What needs to be done ▸ Each entry is to be retyped without alteration, and no picture is to be included.

Data under study ▸

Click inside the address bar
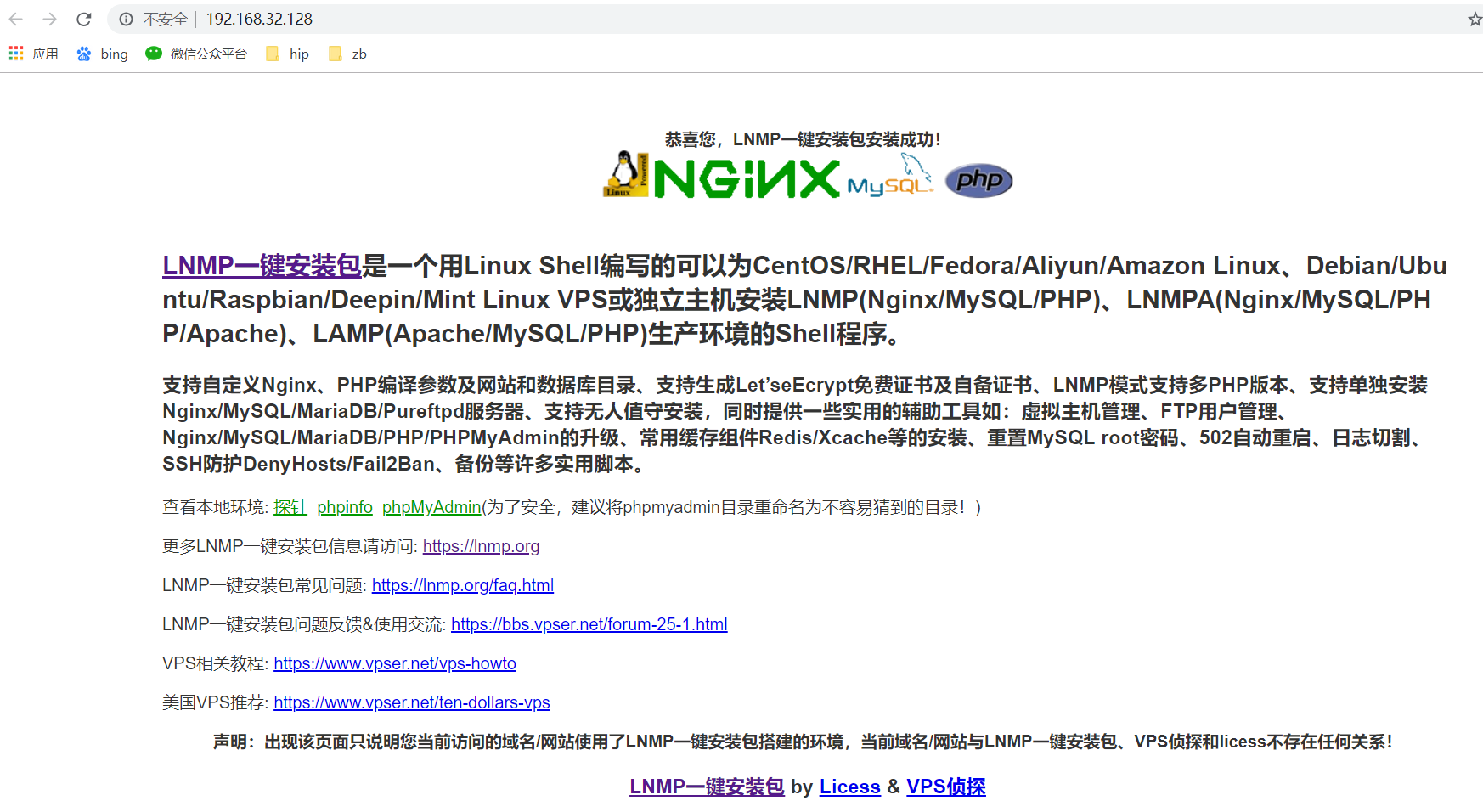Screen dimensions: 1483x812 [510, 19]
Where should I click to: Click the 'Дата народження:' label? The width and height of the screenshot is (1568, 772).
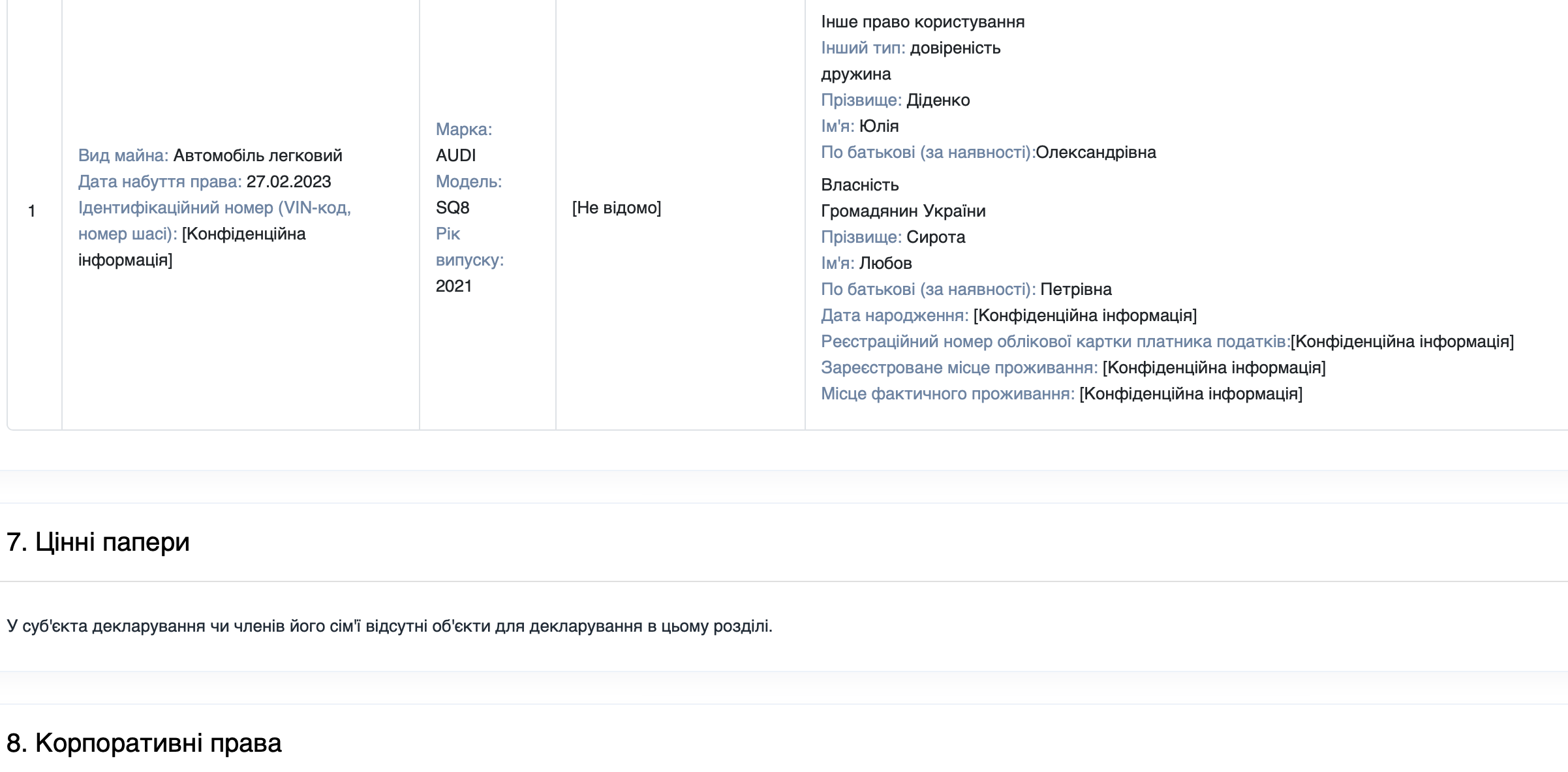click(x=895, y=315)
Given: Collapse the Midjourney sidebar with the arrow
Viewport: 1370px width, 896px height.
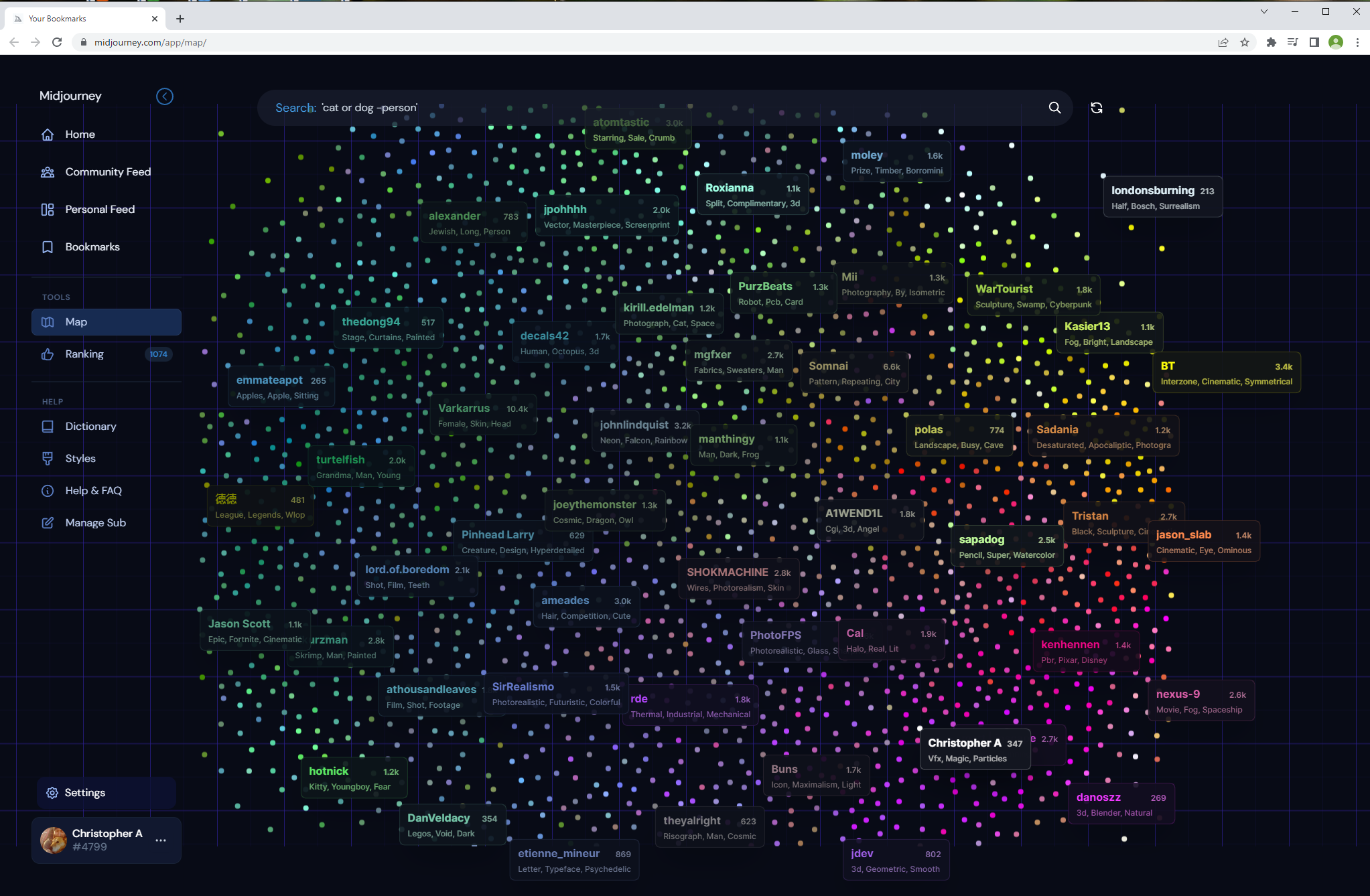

Written response ▸
Click inside the address bar
Screen dimensions: 1483x812 [510, 19]
Where should I click to: Click the 'Дата народження:' label? The width and height of the screenshot is (1568, 772).
click(x=895, y=315)
Given: Collapse the Midjourney sidebar with the arrow
Viewport: 1370px width, 896px height.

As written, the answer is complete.